* _WORK TO DO_: Write out everything from "You could use" down to "decoder = JSONDecoder()" in the JSON decoding thread below, word for word.

* _QUOTED PASSAGE_:
++++
I have large json file with two lists of json objects.
example data:
[{"a":1}][{"b":2}]
import json
message = json.load(open("data.json"))
for m in message:
print m
As expected, I get ValueError.
File "/System/Library/Frameworks/Python.framework/Versions/2.7/lib/python2.7/json/__init__.py", line 290, in load
**kw)
File "/System/Library/Frameworks/Python.framework/Versions/2.7/lib/python2.7/json/__init__.py", line 338, in loads
return _default_decoder.decode(s)
File "/System/Library/Frameworks/Python.framework/Versions/2.7/lib/python2.7/json/decoder.py", line 369, in decode
raise ValueError(errmsg("Extra data", s, end, len(s)))
ValueError: Extra data: line 1 column 10 - line 1 column 19 (char 9 - 18)
I thought of splitting the file by tracking the character count. What would be the pythonic way to handle this issue?
You could use json.JSONDecoder.raw_decode()
which will parse one complete object and return it with the character position it ended at, allowing you to iterate through each one:
from json import JSONDecoder, JSONDecodeError
decoder = JSONDecoder()
data = '[{"a":1}][{"b":2}]'
pos = 0
while True:
try:
o, pos = decoder.raw_decode(data, pos)
print(o)
except JSONDecodeError:
break
Result:
[{'a': 1}]
[{'b': 2}]
++++
* _DATA ENTRIES_:
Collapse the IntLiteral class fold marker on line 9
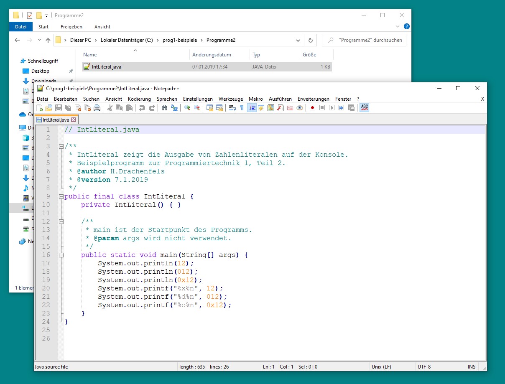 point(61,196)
++++
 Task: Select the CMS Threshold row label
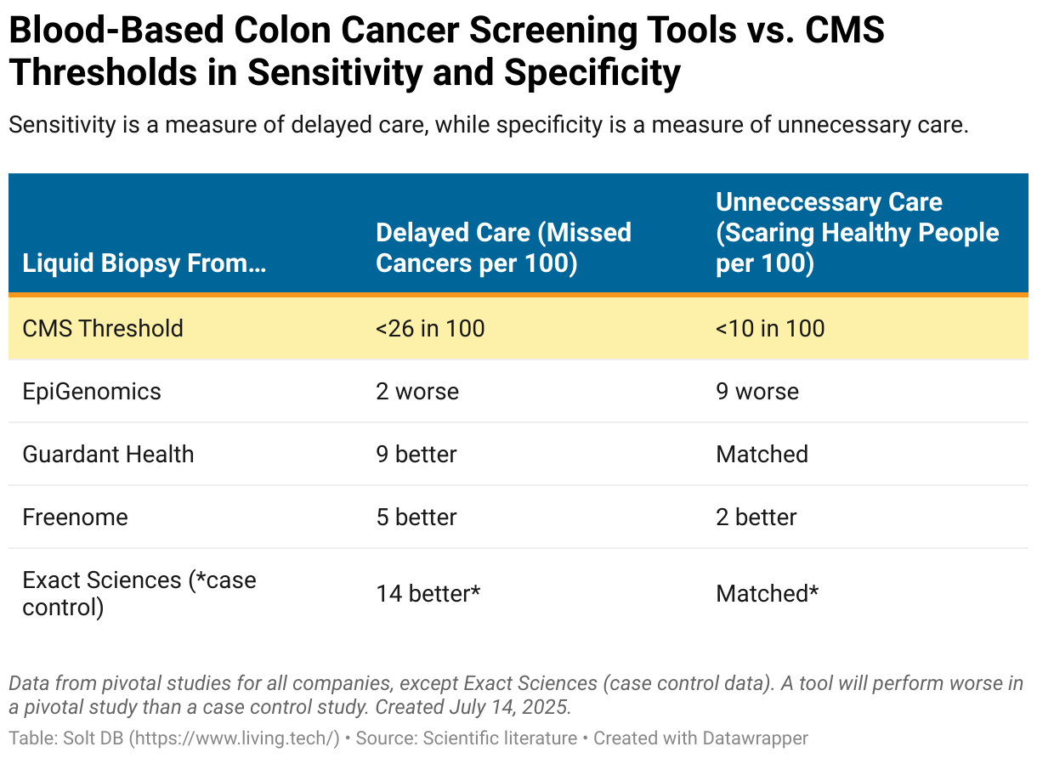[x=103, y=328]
++++
* _SOLUTION FOR THIS TASK_:
You could use json.JSONDecoder.raw_decode()
which will parse one complete object and return it with the character position it ended at, allowing you to iterate through each one:
from json import JSONDecoder, JSONDecodeError
decoder = JSONDecoder()